ADN aposta em Nuno Barroso para a Câmara de Leiria
A Alternativa Democrática Nacional (ADN) candidata à Câmara de Leiria Nuno Barroso. À agência Lusa, o candidato, de 48 anos, político, músico, autor e compositor, afirmou que foram diversas as motivações que o levaram a aceitar ser cabeça de lista, como “a identidade, a cultura”, assim como “defender as tradições, a história, a portugalidade”.
Entre as motivações do candidato estão, igualmente, a segurança e o combate à criminalidade.

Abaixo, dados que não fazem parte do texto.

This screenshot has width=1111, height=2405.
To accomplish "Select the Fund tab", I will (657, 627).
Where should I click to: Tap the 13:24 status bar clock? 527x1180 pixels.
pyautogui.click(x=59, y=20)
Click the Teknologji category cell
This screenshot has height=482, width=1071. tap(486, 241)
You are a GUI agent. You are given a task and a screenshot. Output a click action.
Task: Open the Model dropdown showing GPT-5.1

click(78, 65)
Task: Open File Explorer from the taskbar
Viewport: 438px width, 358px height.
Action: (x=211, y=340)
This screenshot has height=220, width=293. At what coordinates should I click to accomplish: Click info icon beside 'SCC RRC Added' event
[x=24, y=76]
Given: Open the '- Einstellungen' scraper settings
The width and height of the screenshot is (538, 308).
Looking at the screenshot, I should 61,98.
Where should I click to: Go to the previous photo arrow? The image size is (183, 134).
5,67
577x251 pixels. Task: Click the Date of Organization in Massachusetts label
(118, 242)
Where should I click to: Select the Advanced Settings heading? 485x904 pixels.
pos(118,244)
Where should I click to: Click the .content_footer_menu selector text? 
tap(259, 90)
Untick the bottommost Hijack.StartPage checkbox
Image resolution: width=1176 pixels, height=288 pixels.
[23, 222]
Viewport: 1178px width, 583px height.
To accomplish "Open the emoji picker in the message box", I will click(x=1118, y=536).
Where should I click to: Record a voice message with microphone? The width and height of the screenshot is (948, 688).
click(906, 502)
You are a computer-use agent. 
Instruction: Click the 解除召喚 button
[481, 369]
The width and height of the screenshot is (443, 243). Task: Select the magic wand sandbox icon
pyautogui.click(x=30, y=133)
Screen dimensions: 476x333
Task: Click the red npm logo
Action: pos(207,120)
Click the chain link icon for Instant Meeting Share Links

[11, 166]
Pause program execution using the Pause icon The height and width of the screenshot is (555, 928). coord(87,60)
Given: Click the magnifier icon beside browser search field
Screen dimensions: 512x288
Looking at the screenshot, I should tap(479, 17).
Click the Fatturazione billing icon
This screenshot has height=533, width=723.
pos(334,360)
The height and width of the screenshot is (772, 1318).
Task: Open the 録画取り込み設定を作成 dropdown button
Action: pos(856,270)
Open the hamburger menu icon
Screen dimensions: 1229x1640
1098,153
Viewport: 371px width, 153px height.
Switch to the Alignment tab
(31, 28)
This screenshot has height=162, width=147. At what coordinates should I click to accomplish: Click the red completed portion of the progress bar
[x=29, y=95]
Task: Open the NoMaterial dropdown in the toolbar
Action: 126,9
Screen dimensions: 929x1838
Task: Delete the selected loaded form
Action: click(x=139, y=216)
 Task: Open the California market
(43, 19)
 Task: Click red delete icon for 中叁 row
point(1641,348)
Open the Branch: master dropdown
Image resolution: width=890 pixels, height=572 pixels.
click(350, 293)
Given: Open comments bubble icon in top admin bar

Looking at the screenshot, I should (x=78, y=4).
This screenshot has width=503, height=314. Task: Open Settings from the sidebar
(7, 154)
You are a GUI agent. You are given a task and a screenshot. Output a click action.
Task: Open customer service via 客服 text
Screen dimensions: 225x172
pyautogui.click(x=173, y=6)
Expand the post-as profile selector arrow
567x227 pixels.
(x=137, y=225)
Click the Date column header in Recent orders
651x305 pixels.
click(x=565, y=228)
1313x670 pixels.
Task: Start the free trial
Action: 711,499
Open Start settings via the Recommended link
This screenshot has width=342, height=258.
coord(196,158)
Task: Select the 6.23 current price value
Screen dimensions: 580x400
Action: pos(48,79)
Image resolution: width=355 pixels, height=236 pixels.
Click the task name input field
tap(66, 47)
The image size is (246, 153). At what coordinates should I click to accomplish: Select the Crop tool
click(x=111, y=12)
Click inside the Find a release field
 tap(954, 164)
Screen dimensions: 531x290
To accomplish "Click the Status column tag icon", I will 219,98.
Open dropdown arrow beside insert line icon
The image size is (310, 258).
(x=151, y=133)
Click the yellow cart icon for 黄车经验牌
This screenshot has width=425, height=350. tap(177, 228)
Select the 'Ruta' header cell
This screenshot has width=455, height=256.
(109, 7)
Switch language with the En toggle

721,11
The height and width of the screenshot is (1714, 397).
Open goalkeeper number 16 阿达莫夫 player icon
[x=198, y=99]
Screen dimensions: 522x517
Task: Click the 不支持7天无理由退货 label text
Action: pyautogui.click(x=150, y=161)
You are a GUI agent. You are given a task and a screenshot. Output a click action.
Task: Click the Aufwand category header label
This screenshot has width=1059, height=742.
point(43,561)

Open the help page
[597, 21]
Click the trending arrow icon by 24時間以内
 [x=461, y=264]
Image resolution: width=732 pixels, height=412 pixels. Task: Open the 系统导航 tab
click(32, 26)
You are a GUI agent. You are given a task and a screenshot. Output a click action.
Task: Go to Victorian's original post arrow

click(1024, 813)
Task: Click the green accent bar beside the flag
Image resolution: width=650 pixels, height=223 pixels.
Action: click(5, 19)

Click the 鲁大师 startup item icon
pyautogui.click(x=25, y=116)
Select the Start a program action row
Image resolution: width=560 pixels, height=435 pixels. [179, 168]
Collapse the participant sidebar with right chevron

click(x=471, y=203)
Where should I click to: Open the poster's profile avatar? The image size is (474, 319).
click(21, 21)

Defensor da criação da Polícia Municipal, o candidato critica a extinção do Serviço de Estrangeiros e Fronteiras, considerando que “a imigração está descontrolada”.
O militante do ADN referiu ainda a necessidade de tentar melhorar a economia local, assim como apoiar as pequenas e médias empresas, a educação e a juventude.
Segundo o cabeça de lista, a campanha da candidatura, que tem como lema ‘Eu amo Leiria’, pretende criar um cartão com a mesma designação, para os leirienses poderem ter acesso gratuito “ao património cultural, identitário, património histórico”, museus e exposições.
A solidariedade social, “apoiando famílias e idosos”, e “garantir a dignidade a quem precisa”, é outra das áreas que destacou, assim como, no ambiente, a proteção do rio Lis, que “está muito poluído”, e para o qual defende “uma solução vasta”.
Acresce a reflorestação do Pinhal de Leiria, que deve ter “uma estratégia de prevenção”, para que se possa, “o mais possível, combater esta tragédia que é os incêndios e os fogos recorrentes todos os anos”.
Nuno Henriques Barroso, monárquico, considerou ser necessária uma alteração “estrutural de pensamento na política”, sustentando que o movimento participativo de cidadania “deve pertencer, precisamente, a quem se oferece para alterar este paradigma do PS e do PSD”, colocando “os interesses da população acima de quaisquer outros”.
Salientando que a sua candidatura “é altruísta, de um partido que está em ascensão”, mas que “tem uma visão renovada daquilo que pode ser a política portuguesa”, o candidato referiu-se a Leiria como “uma terra lindíssima”, cuja identidade tem de ser preservada e valorizada.
“O que nós queremos é uma comunidade cada vez mais segura, justa, equilibrada, com apoio aos desfavorecidos, como é lógico, e tentar fazer a reintegração dos mesmos na sociedade civil, mas onde a ordem pública tenha de ser respeitada e o apoio social seja feito com dignidade”, adiantou.